Howard Falcon, que un día había sido un hombre y que aún podía pasar por tal por intermedio de un circuito vocal, sintió una serena sensación de triunfo... y por primera vez desde hacía años, algo así como una paz en el espíritu. Desde su regreso de Júpiter, las pesadillas habían cesado. Había encontrado su puesto al fin.

Ahora sabía por qué le obsesionaba aquel superchimpancé del malogrado Queen Elizabeth. Ni hombre ni bestia, estaba entre dos mundos; igual que él.

Sólo él podía desplazarse sin protección por la superficie lunar. El equipo de sustentación de vida del interior del cilindro metálico que había sustituido a su frágil cuerpo funcionaba igualmente bien en el espacio o bajo el agua. Los campos gravitatorios diez veces superiores al de la Tierra eran un inconveniente, pero nada más. Y no había una gravedad que fuera mejor que las demás...
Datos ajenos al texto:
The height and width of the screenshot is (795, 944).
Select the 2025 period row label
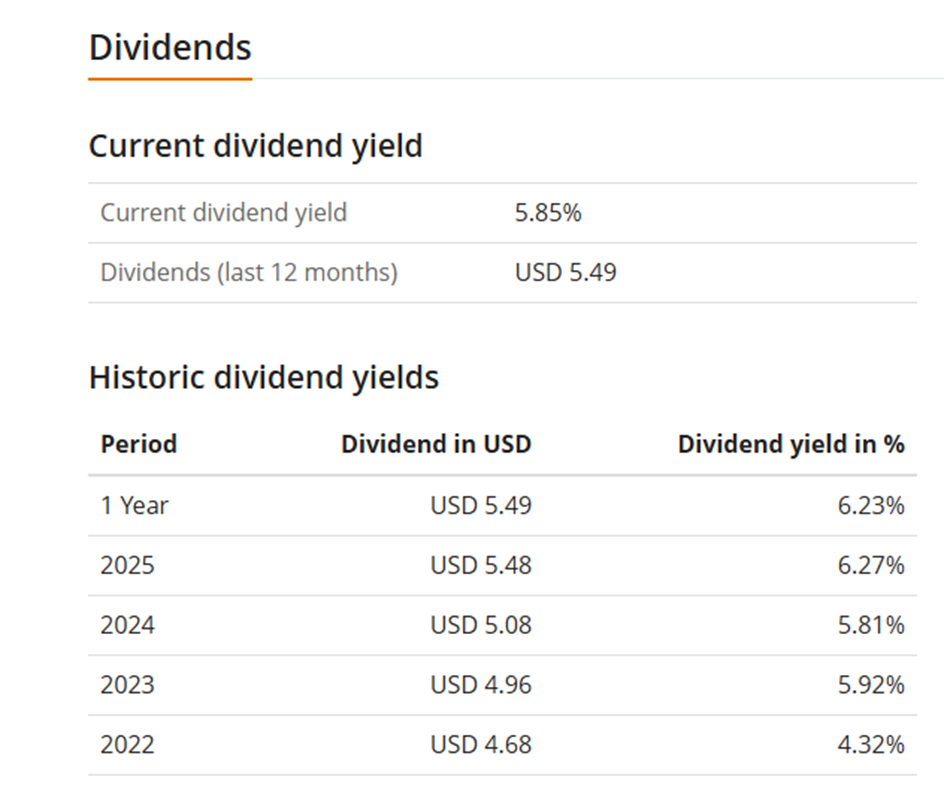128,566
El género humano se estaba convirtiendo en algo muy lejano, y los lazos de parentesco se hacían más tenues. Quizá estos fardos respiradores de aire, sensibles a la radiación, formados de compuestos carbonosos, no tenían derecho alguno a salir más allá de la atmósfera; debían permanecer en sus medios naturales: la Tierra, la Luna, Marte.

Algún día los verdaderos dueños del espacio serían máquinas, no hombres... y él no era ni lo uno ni lo otro. Consciente ya de su destino, sintió un sombrío orgullo de su soledad sin igual: era el primer eslabón inmortal entre dos órdenes de la creación.

Sería, en definitiva, un embajador: entre lo viejo y lo nuevo... entre las criaturas de carbono y las criaturas metálicas que un día llegarían a sustituirlas.

Las dos necesitarían de él en los azarosos siglos venideros.